Olivia Norrmén-Smith from McGill University reported on mental health issues in Cambodia where many suffer from trauma attributed to the Khmer Rouge. She produced a documentary film focused on a ballet dancer who had survived the genocide—one of only 10 percent of the artist population to do so. Her choice, she said, stemmed from her desire “to highlight solutions, not trauma.”
After the presentations, several Pulitzer Center Fellows asked specific questions about the reporting–how could beedi rollers gain more power to negotiate? How effective in curbing dementia were Reiki mushrooms? Was there stigma surrounding discussion of mental health in Cambodia, and did it impede the reporting process? “I think one of the things that was interesting to me was the idea that there’s not a lot of awareness about mental health," Norrmén-Smith answered.
In the city of Alleppey in Kerala, India, ineffective waste management had left certain parts of the city with 83 percent of water contaminated with E. Coli. Katelyn Weisbrod from the University of Iowa School of Journalism and Mass Communication traveled to Alleppey just a few months after the city had implemented its new waste management system and revitalized the community. “My focus was on these people, on this community, and on the solutions to [the problems of waste management],” she said. “Happiness was a theme.”

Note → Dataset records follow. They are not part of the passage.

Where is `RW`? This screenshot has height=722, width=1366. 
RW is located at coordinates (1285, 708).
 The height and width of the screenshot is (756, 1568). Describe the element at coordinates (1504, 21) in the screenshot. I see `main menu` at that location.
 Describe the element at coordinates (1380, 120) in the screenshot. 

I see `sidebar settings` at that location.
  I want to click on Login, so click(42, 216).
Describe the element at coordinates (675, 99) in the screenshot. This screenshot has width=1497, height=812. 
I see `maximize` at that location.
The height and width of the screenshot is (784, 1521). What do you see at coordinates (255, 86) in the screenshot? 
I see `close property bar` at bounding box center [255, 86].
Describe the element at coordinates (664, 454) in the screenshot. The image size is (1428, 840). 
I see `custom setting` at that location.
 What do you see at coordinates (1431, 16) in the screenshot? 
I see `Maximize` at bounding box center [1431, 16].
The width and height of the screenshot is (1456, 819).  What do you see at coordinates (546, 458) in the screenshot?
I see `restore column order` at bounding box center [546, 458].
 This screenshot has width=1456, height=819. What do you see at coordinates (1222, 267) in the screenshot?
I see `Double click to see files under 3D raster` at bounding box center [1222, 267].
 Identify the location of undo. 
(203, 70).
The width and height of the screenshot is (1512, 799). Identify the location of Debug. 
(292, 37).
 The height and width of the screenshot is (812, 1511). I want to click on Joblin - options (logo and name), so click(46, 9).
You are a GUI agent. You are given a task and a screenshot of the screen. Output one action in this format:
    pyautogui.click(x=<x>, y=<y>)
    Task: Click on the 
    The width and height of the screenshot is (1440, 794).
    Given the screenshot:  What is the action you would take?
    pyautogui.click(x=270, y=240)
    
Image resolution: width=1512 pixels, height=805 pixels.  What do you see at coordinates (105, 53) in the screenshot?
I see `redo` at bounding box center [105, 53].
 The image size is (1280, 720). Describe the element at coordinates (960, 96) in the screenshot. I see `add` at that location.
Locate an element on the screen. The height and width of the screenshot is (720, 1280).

Ayanna Dickinson from Guttman Community College was unable to join us this year, but reported from Ecuador on efforts to curb the destruction of the Chocoan Rainforest, traveling to palm oil plantations and speaking to people involved in local conservation projects.
Audrey Fromson from the University of Chicago reported from Huaraz, Peru, a city threatened by climate change as a mountain lake grows directly above it. Fromson, who spoke to residents and full-time guards tasked with managing siphons connected to the lake, stressed that her story–like climate change itself–spanned multiple issues. “There’s always more to be told,” she said. “There’s food stories in here, there’s public health issues in here.”
Bhutan is one of the only carbon-negative countries in the world, and Emma Johnson from Yale School of Forestry traveled there to look at the country’s hydropower plants, which account for 20 percent of Bhutan’s GDP and are also largely funded by India. Johnson untangled the complex relationship between India and Bhutan in order to explain its implications for Bhutan’s development in a changing climate.
Daniel Merino, who reported from Japan on the 2018 heat wave that killed over 1,000 people across the country, spoke of the urgency of extreme climate events: “These events are now not only possible, they are happening, and they are killing people,” said Merino of Boston University's College of Communication.
During the Q&A, University of Columbia Reporting Fellow Hana Elias asked how the Fellows on this panel would create a documentary on their subject that would emphasize the seriousness of the environmental threats in such visually beautiful places. Indeed, most fellows had traveled to stunning locations. Fromson discussed the seemingly gorgeous images of Lago Palcacocha in the Peruvian Andes that contained more sinister details, such as the brown snow that had only appeared a few years ago. Her video had included a warning: “This is the story of working towards action, under a deadline.”